▸ **Work to complete**: Recast the records from the line that contains "This screenshot has height=388, width=518." up to and including the line that contains "(x=490, y=73)" as a JSON list of strings, one string per line, with blank lines left out.

▸ **Record set**:
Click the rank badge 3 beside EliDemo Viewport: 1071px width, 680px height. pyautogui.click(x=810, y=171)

* * *

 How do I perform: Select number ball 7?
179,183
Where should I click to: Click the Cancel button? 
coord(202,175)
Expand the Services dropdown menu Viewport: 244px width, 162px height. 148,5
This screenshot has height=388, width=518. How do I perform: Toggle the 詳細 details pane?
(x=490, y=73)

...

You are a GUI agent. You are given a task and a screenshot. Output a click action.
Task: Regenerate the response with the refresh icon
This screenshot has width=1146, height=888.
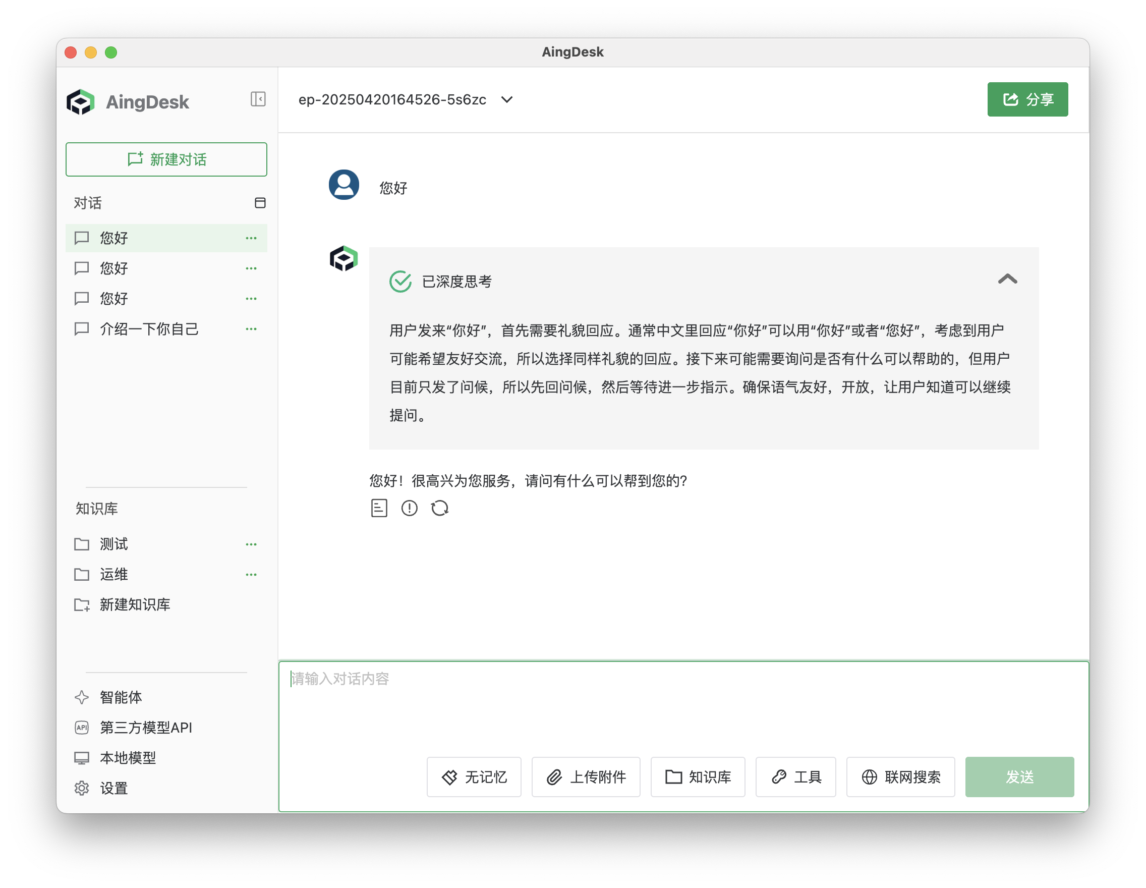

▸ **Final answer**:
[
  "This screenshot has height=388, width=518. How do I perform: Toggle the 詳細 details pane?",
  "(x=490, y=73)"
]